Да, да, все эти упреки самому себе Грегорио Паньягуа произносил вслух. Он уже давно привык разговаривать сам с собой — другого собеседника не было.
«Что все это значит? — спрашивал себя Паньягуа, удивленный этим чувством и тем, что оно совпало с другой встречей, о которой он не хотел даже думать (опять пьяный стенографист пропускает строчки). — Почему, едва вернувшись в свой город, ты ввязался подряд в обе опасные истории? Связаны ли они между собой или просто вторая (интерес к этой красивой девушке) — нечто вроде легких колебаний, предшествующих землетрясению, вроде струйки дыма, предвещающей извержение вулкана, который считали погасшим?» Паньягуа ничего не понимал, именно поэтому его так удивляла слабость в коленках во время встреч с Лили на лестнице, когда девушка чинно здоровалась с ним, произнося слова со своим восхитительным, как перуанское безе, акцентом.
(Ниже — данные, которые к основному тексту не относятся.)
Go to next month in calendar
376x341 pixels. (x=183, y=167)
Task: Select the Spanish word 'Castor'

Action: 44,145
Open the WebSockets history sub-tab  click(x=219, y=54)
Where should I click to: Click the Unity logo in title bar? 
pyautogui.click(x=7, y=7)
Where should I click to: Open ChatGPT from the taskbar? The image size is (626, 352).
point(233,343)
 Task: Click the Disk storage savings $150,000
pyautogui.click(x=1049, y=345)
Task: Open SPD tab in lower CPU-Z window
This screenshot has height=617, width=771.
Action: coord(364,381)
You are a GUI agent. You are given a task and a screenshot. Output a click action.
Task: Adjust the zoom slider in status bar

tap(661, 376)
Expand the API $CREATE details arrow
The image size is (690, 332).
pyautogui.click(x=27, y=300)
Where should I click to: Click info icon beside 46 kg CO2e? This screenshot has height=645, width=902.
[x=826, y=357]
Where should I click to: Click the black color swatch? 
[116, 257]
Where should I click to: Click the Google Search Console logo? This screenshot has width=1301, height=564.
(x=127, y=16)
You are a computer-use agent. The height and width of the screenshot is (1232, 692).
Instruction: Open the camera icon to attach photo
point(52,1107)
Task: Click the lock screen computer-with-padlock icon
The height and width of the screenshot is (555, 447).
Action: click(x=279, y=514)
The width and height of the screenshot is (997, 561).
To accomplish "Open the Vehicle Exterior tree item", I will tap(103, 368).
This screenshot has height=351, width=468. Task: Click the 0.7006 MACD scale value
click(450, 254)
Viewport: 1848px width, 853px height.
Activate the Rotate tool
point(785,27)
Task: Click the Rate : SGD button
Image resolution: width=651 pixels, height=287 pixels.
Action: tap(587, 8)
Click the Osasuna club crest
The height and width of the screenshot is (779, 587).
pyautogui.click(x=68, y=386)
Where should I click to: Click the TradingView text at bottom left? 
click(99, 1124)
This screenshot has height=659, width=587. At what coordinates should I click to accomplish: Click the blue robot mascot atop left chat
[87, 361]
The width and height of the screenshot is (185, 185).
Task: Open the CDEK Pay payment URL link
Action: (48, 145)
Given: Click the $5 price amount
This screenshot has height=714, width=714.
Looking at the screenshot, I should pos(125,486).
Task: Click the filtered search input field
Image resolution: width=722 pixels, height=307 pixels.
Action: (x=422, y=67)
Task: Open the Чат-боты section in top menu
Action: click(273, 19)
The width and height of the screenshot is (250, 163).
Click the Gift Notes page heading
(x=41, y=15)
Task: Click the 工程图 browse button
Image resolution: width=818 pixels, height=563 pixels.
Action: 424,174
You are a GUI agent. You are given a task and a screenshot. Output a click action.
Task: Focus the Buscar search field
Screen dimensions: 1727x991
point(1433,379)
Однако Паньягуа даже не пытался идти в отношениях с Лили дальше приветствия. Он восхищался ею издалека — осторожно, как лелеют мечту, оберегая, чтобы она не рассыпалась от соприкосновения с грубой реальностью. В то же время Паньягуа мечтал о ней, и эти мечты вызывали в нем сладкую боль: старость и внешняя непривлекательность были слишком вескими основаниями, чтобы не приближаться к Лили, тогда как он всем своим существом жаждал прикоснуться к ней, ощутить по крайней мере запах сладостей или (как дерзки мечты!) провести своим языком по губам девушки — так, как делал сейчас Вагнер. «Как здорово ты целуешься, котик, смотри, смотри, у нас с тобой одинаковые глаза — желтые-желтые». Теперь Паньягуа был уверен в том, что это был дым другого, далекого вулкана, пробуждения которого он желал меньше всего на свете.